Ministers from OPEC agreed on a large cut of 1.5 million barrels per day in the second quarter to support prices but made it conditional on Russia joining in, said two OPEC sources, who were cited by Reuters.
Brent crude futures have soared between 6-10% in the last four sessions on OPEC+ JMMC technical committee recommendation, which stated cuts between 750,000 to 1 million barrels per day are needed to stabilize prices. Demand destruction from China and aboard has been one of the most significant shocks to hit global oil markets since the financial crisis a decade ago.
Reuters notes that Saudi Arabia, the largest producer in OPEC, has yet to win the support of Russia agreeing on the cuts.

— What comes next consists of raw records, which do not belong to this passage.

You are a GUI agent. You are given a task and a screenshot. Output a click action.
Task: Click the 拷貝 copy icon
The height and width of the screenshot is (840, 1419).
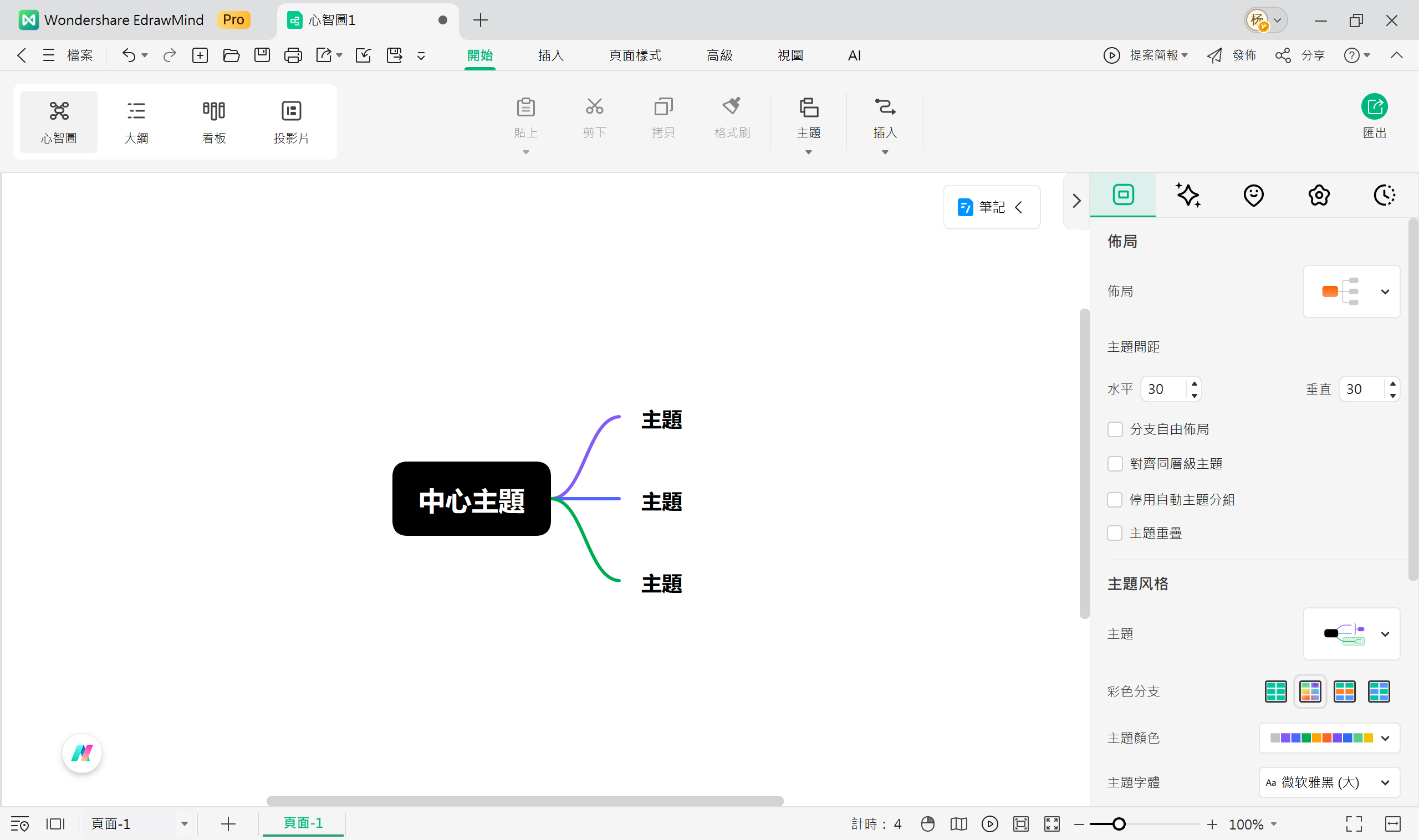(x=662, y=116)
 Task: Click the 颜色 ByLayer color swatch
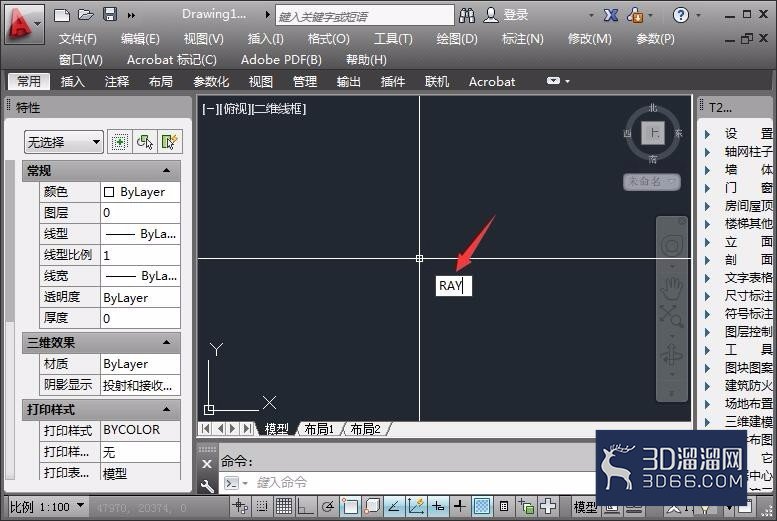pos(109,192)
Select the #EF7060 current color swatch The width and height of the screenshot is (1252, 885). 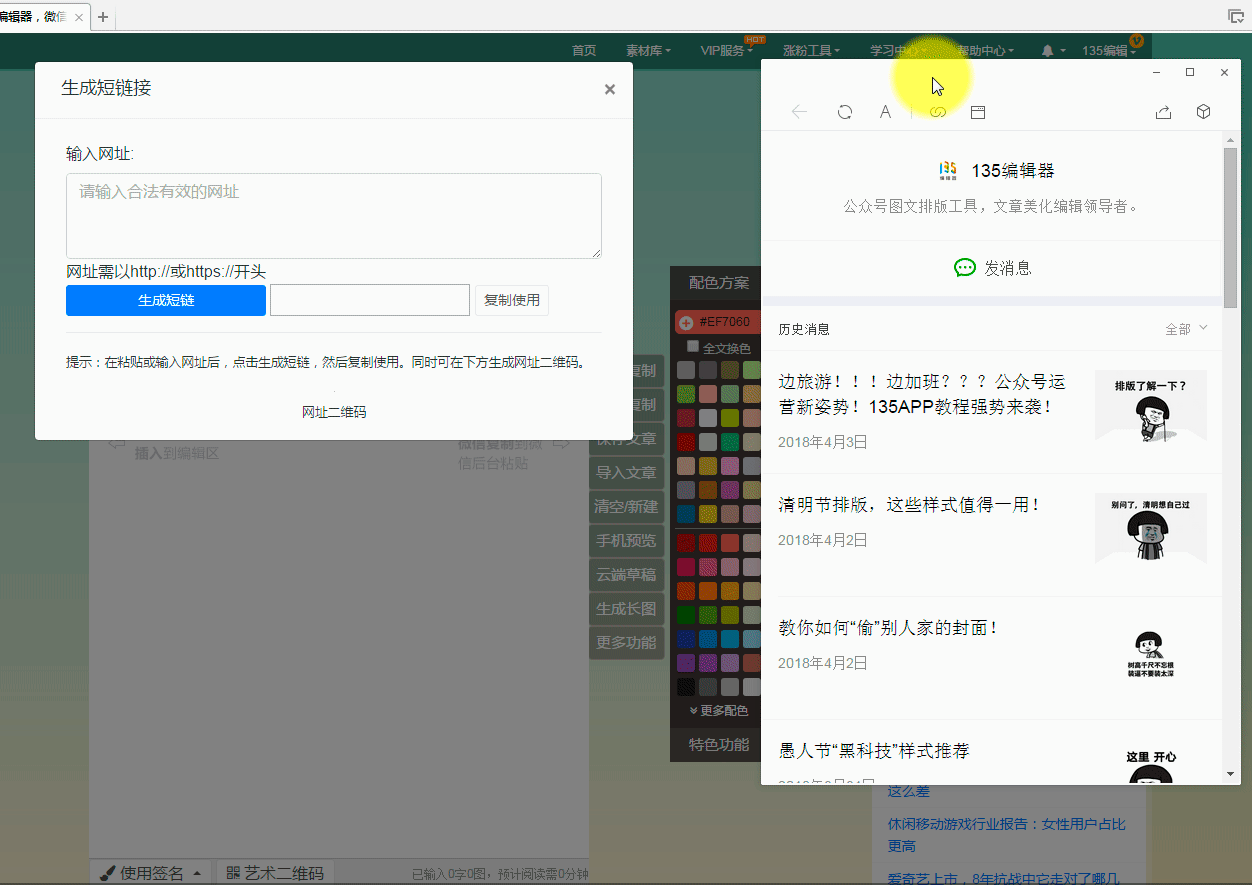click(716, 322)
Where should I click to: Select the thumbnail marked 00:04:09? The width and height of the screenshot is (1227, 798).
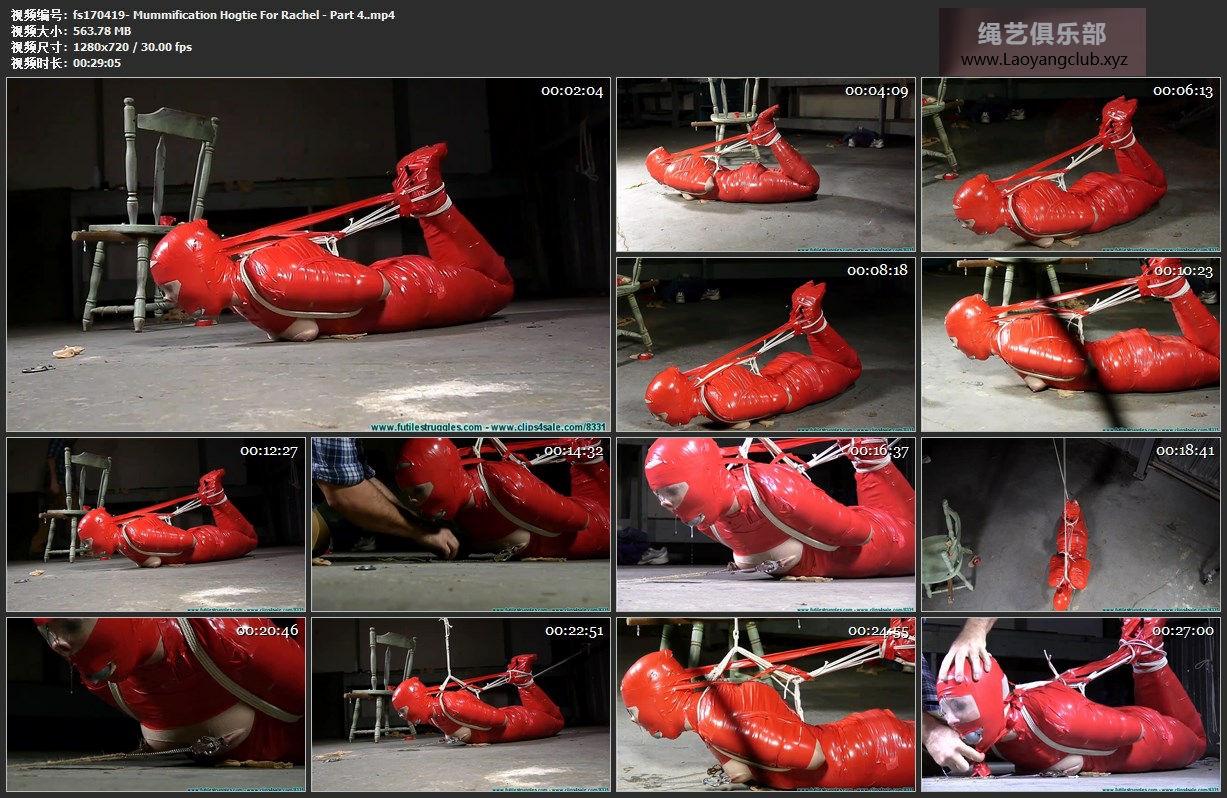765,164
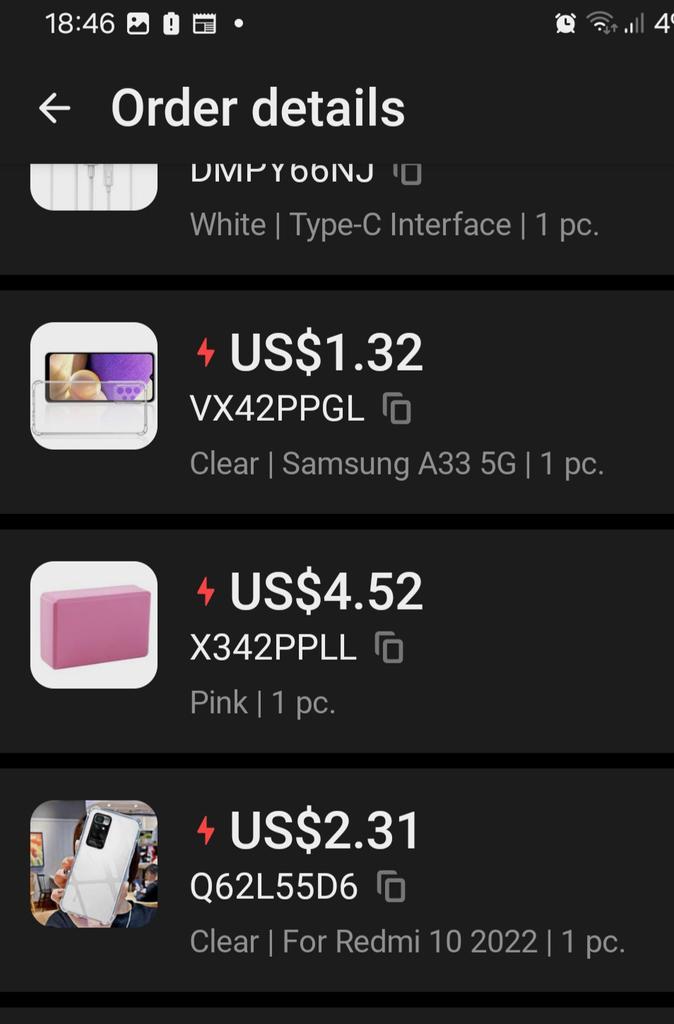Copy the code Q62L55D6
Image resolution: width=674 pixels, height=1024 pixels.
(391, 887)

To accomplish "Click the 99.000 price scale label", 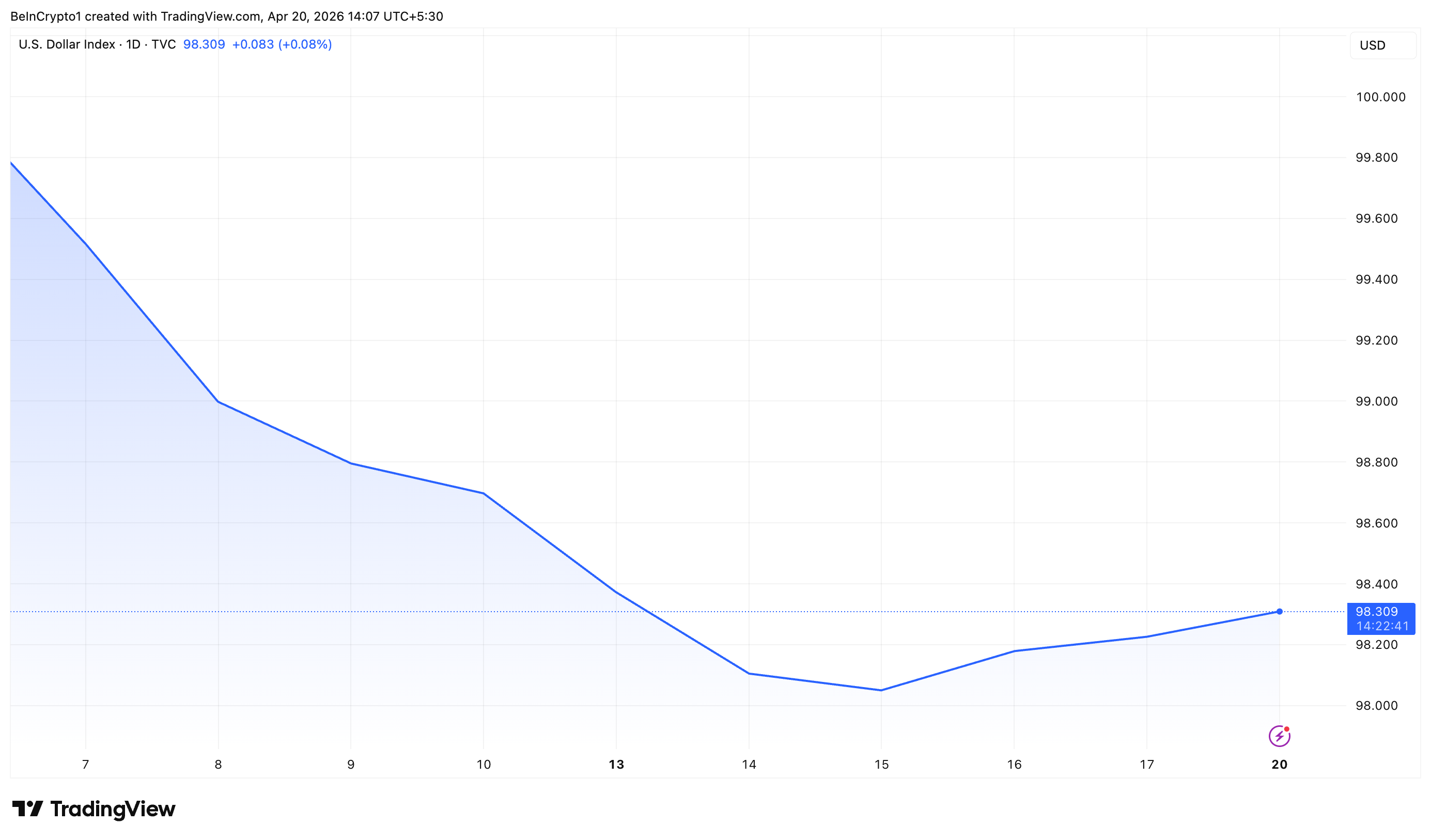I will pos(1376,401).
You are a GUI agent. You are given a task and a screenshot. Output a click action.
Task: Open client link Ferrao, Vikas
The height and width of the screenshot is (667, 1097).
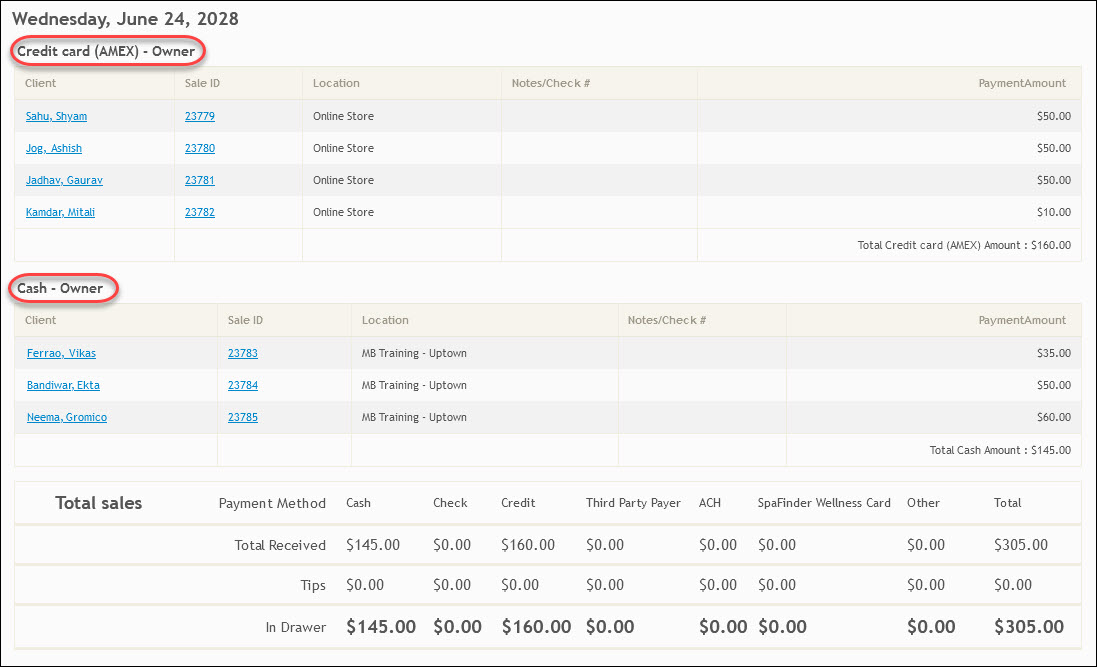point(61,353)
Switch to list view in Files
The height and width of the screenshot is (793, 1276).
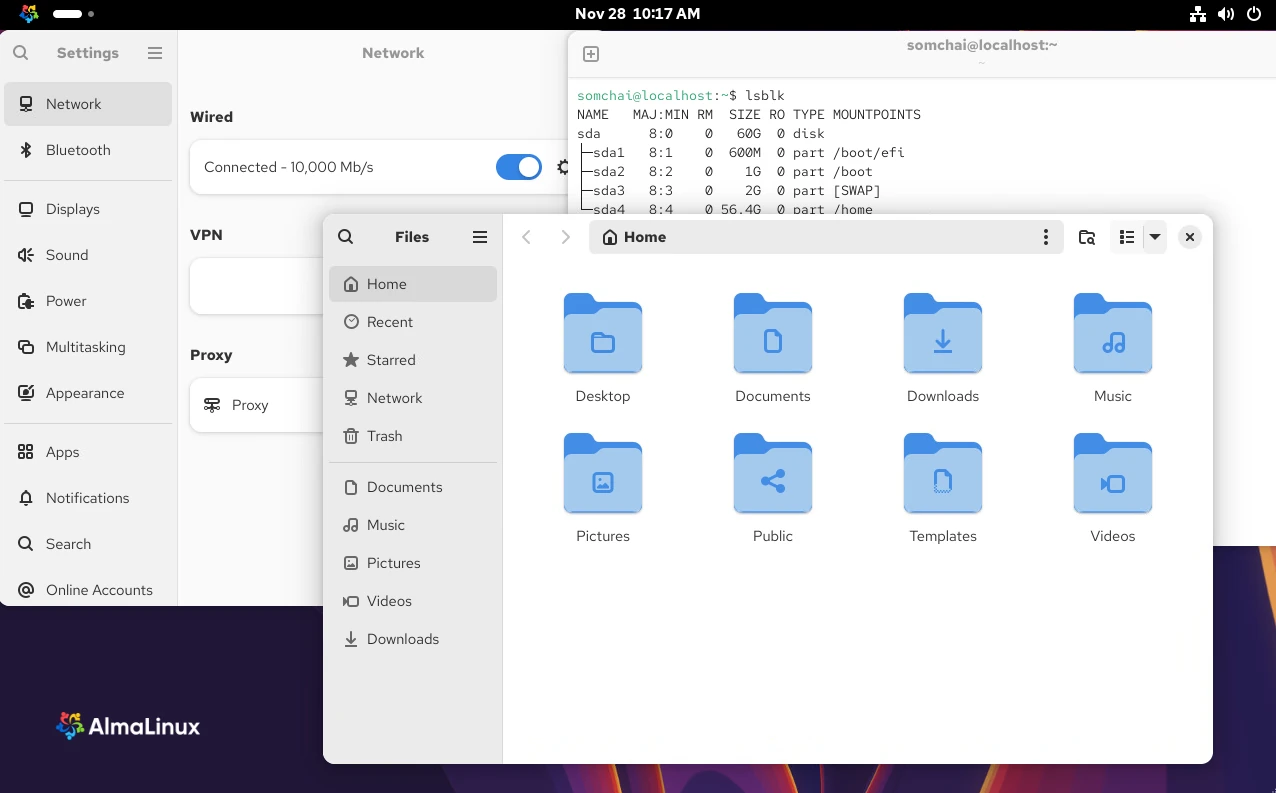click(x=1127, y=237)
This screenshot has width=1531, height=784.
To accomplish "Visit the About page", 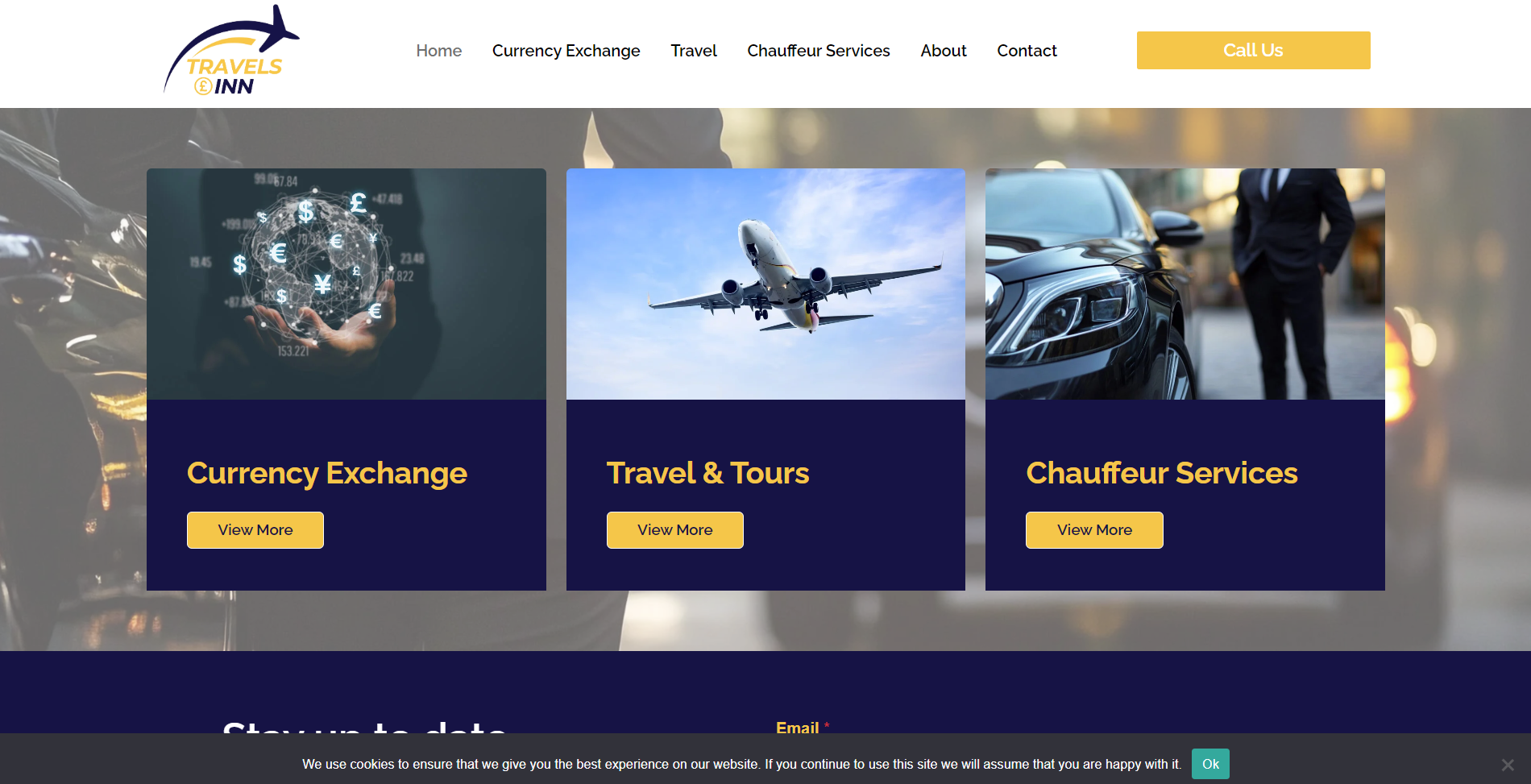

But that didn’t stop the algos bidding oil higher…
Moscow, which has worked with OPEC+ since 2016 to balance supply, has so far withheld its support for a reduction in output.
Russia’s energy minister left OPEC meetings in Vienna on Wednesday, expected to return on Friday for more in-depth talks.
“Our expectation is that OPEC+ will deliver a credible and coherent strategy that will take more barrels than what’s priced into the market off the table,” Mitsubishi UFG’s Ehsan Khoman told Reuters.
Russia could capitulate on Friday, as it has done everything so far to drag out production cut talks. Still, as we noted yesterday, “Russia will decide on production cuts at the very last minute.”